Any help is welcomed. Thank you.
On
An entire function is a nonconstant polynomial if and only if it is proper (in other words if $K$ compact and $f^{-1}(K)=L$ then $L$ is compact)
Proof: exercise for the OP with the following hints:
A non constant polynomial satisfies $|f(z)| \to \infty, |z| \to \infty$ (why?) Show that this implies $f$ proper (use contradiction and the fact that compact is equivalent to closed and bounded in the plane)
Conversely, show that $f$ entire proper implies $|f(z)| \to \infty, |z| \to \infty$ (see hint above)
Conclude that $f$ is polynomial - one can do it using machinery like the density of image near essential singularities, but also one can simply consider $g(z)=1/f(1/z)$ which is holomorphic near zero and has a removable singularity at zero with value zero.

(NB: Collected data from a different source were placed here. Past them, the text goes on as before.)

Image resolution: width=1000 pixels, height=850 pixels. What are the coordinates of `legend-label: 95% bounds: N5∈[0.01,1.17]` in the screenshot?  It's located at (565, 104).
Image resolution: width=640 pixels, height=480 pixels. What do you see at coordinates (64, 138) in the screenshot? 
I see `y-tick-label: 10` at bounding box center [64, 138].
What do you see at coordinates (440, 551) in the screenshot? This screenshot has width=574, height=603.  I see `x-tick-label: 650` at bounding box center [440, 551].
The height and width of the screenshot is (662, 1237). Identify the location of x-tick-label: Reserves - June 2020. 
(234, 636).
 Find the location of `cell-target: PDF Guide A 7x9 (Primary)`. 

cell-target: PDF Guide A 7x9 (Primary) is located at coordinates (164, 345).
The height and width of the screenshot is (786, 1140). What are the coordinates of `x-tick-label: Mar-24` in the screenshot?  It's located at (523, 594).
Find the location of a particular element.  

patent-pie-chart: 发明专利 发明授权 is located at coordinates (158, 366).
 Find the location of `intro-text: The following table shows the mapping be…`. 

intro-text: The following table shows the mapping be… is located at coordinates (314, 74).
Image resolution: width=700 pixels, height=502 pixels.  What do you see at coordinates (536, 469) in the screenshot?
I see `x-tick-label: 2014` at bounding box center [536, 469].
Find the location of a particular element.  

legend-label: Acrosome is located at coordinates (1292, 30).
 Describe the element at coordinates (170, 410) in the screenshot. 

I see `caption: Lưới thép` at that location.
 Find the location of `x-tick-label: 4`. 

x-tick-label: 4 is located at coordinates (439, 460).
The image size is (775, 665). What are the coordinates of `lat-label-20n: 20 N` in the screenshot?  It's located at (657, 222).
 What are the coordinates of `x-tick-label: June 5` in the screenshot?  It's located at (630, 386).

If $k \ge 1$ is the order of the zero of $g$ there, show that it then follows that $f$ is a polynomial of degree $k$ by showing that $f(z)/z^k \to c \ne 0, \infty, |z| \to \infty$
On
If for some finite $M$, an entire function$f$ satisfies $\mathrm{lim}_{z\rightarrow\infty}|f(z)|=M$ then $f$ is constant.
If $\mathrm{lim}_{z\rightarrow\infty}|f(z)|=M$ then $f$ is bounded in a neighborhood of $\infty$. That is, there is $R>0$ such that $f$ is bounded in $\{z\in\Bbb{C}:|z|>R\}$. And since $\{z\in\Bbb{C}:|z|\leq R\}$ is compact, so $f$ is bounded on it also. Hence $f$ is a bounded entire function.
If there exist a nonnegative integer $n$ and constant $M$ such that $$|f(z)| \le M|z|^n$$ for all $z\in \Bbb C$, then $f$ is a polynomial of degree at most $n$.
The proof is similar to showing that bounded entire functions are constant. Cauchy's estimate tells us that $$|f^{(n+1)}(0)| \le \sup_{|z| \le R}\dfrac{(n+1)!|f(z)|}{R^{n+1}} \le M(n+1)!\dfrac{1}{R}$$ for all $R > 0$. Letting $R\to\infty$ tells us that $f^{(n+1)}(0) = 0$.
A similar application shows that $f^{(k)}(0) = 0$ for all $k > n$ and thus, the power series at $0$ reduces to just the first $n$ terms. Since the function is entire, the function equals this power series everywhere.
The above is a necessary condition if we modify it to be:
If $f$ is a polynomial, then there exists a nonnegative integer $n$ and constants $M, R > 0$ such that $$|f(z)| \le M|z|^n$$ for all $z$ satisfying $|z| > R$.